Perhaps the greatest legacy of Cat Mobley in Clips Nation is the very fact that he signed with the Clippers at all. In the summer of 2005, the Clippers were desperate for a shooting guard. Quinten Richardson had been allowed to leave in the vain pursuit of Kobe Bryant the year before. The Kerry Kittles experiment didn't really work out. In summer 2005, Ray Allen was never really an option. But the second best shooting guard on the market that summer was Cuttino Mobley. There are some who think that the Clippers overpaid for Mobley when they signed him to a 5/$42M contract - I disagree. Or perhaps it's a semantic issue - it's certainly a lot of money, but it was the going rate for a starting wing. Don't forget that Mobley was essentially replacing Bobby Simmons on the wing. Simmons signed for 5/$47M, so don't tell me Mobley was overpaid.
More importantly, Cuttino Mobley was the first significant external free agent signing in the history of the Clippers. Prior to Mobley, the team had never convinced a single NBA starter to take their money. By his very act of signing, combined with his veteran leadership and that of Sam Cassell, the Clippers franchise began to change. As a direct result, the team made the playoffs and won a playoff series that season. Since Mobley's signing, the Clippers have behaved more like an NBA franchise - they pursue free agents every summer, and they even sign one from time to time.
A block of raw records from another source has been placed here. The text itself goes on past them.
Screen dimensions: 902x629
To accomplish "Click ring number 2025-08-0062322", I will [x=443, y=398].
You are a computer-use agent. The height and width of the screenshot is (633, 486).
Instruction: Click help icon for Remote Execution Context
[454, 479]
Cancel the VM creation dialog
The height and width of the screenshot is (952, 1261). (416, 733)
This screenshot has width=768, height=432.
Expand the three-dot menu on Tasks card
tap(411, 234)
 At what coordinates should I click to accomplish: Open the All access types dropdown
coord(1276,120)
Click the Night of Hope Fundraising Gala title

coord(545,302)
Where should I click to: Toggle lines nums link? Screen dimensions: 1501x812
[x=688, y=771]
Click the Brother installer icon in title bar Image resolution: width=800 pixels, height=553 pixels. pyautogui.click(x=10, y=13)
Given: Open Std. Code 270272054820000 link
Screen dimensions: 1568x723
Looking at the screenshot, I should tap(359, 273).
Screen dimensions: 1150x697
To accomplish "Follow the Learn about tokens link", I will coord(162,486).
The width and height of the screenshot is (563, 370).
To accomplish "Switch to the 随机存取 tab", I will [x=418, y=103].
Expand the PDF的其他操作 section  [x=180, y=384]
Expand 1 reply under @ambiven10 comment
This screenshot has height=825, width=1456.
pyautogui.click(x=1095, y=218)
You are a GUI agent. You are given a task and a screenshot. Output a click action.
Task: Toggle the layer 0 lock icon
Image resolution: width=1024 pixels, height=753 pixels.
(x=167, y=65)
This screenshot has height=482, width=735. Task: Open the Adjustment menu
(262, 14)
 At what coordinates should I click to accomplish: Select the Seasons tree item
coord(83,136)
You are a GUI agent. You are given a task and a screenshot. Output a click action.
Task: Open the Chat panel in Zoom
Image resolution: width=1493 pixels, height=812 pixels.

I don't think that Baron Davis would be a Clipper today if Cat Mobley had not signed with the team in 2005.
In the final analysis, this trade has seemingly worked out well for all involved. The Clippers got a talented young player in Zach Randolph. Cat Mobley got valuable medical advice that could be saving his life (of course we'll never really know about that, but the stories of Gathers and Lewis tell us what can happen). The fact that he was traded to the Knicks, a franchise that had recently dealt with the heart condition of Eddy Curry, was probably significant as well. And given that the Knicks made the move primarily to clear cap space in 2010, it works out fine for them. After all, Donnie Walsh went forward with the trade even after the preliminary examinations revealed a potential problem.
In sports, we occasionally talk about the win-win trade where both teams benefit. But this is the first one I know of that may have saved a player's life.